I had a whole article prepared about races in fantasy and how Wizards of the Coast’s Dungeons and Dragons (D&D) franchise was going to address the problem of racism that is as old as the genre itself. The newest D&D book, “Tasha’s Cauldron of Everything,” has been much-hyped for its promise to provide new mechanics and lore to rework race in the incredibly popular game. This was even more important after Wizards came under fire for several racist cards that were eventually banned from their other major franchise, Magic: The GatheringIt turns out that “Tasha’s Cauldron of Everything” didn’t do any of that. In fact, on issues of race, it feels like a massive sidestep of the issue at hand. 

Ultimately, the book has exactly zero pages on race. Instead, it has less than two pages on how to tweak the “background” mechanic—which essentially gives bonuses based on a character’s upbringing—so that your character can be an atypical representation of their race. 

Instead of trying to move away from harmful Black stereotypes for orcs, the book shrugs and says “maybe your character isn’t a stupid brute with anger issues, but most orcs still are.” For those interested in a thorough, academic look into race in fantasy, I highly recommend Race and Popular Fantasy Literature: Habits of Whiteness, by Helen Young. It doesn’t take a PhD to recognize, however, that Wizards saying, in essence, “you can be one of the good ones” is tone-deaf at best.

_ _ _ _ _

§ Assignment
Extend the piece on race in Dungeons and Dragons, picking up after its final sentence. The data that comes next was drawn from a separate source.

(Collected data entries)
_ _ _ _ _

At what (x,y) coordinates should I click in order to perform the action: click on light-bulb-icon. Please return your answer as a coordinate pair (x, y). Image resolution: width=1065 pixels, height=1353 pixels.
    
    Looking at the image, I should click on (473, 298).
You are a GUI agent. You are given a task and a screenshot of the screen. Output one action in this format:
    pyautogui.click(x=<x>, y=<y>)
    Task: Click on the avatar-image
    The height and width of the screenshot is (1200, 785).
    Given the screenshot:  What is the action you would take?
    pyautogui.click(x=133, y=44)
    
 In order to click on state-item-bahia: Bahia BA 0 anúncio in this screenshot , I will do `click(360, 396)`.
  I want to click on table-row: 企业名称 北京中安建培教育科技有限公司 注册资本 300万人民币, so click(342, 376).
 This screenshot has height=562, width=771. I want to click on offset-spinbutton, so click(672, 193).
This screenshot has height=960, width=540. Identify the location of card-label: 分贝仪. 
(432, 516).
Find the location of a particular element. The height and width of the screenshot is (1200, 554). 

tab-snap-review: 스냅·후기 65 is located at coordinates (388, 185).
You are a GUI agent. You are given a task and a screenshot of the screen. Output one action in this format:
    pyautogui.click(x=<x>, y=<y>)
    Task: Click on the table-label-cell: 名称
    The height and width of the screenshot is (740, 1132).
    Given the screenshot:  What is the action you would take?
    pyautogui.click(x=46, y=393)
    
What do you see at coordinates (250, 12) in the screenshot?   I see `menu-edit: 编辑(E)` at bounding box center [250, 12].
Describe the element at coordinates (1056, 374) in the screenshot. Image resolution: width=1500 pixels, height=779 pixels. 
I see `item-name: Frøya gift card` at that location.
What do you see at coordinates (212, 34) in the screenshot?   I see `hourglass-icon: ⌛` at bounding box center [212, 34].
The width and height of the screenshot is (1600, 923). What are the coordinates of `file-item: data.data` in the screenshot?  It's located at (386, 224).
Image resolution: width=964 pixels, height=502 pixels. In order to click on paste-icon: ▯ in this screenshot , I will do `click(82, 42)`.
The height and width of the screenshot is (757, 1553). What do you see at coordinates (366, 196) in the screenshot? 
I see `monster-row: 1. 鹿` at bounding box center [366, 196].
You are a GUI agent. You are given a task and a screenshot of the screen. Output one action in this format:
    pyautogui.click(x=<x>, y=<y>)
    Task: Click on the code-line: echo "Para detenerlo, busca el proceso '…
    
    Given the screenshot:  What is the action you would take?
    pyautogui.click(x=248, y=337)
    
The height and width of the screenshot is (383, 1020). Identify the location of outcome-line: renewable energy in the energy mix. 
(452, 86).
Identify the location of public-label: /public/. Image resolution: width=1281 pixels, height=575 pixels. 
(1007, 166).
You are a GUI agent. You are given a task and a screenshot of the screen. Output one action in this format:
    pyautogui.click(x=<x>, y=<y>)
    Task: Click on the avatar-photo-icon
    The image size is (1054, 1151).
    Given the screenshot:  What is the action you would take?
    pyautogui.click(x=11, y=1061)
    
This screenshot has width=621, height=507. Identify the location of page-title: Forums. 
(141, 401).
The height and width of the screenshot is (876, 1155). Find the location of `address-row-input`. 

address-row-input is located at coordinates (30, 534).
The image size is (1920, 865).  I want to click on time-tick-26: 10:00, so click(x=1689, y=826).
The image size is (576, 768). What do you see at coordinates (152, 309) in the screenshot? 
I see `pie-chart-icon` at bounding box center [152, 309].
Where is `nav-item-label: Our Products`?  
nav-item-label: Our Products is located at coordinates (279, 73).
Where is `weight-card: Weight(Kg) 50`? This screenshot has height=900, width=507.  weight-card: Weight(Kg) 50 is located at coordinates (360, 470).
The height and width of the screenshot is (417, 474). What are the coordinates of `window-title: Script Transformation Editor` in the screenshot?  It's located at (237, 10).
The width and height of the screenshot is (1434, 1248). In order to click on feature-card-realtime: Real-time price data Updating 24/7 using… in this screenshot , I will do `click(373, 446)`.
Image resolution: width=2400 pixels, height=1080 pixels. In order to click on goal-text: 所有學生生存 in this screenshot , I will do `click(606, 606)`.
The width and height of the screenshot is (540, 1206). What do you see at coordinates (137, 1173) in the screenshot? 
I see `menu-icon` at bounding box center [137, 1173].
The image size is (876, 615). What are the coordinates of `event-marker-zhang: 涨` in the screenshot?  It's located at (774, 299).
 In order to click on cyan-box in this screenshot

_ _ _ _ _

§ The answer
“Tasha’s Cauldron of Everything” says that the rules from previous D&D books provide “suggestions” about personality and cultures for the “archetypal adventurers” of a given race. Adventurers are special and the ones of a given race who go on world-shaping quests tend to be special in similar ways. That’s why the rules say that all dwarves (or dwarf adventurers, apparently) have higher than average Constitution scores. 

The book doesn’t say anything about why the archetype for a D&D dwarf has a big nose, a big beard, and a language explicitly based on Hebrew. It also doesn’t say anything about why half-orcs have a “rage that simmers within them” and “feel emotion powerfully,” two common historical stereotypes for Black people. “Tasha’s Cauldron of Everything” certainly doesn’t explain why orcs are not a “civilized race” according to the “Player’s Handbook.”

Wizards opted not to try to address the racism built into the fantasy genre since The Lord of the Rings and Conan the Barbarian. Instead, they just said “you might be different,” which sounds an awful lot like “you might be one of the good ones,” to me.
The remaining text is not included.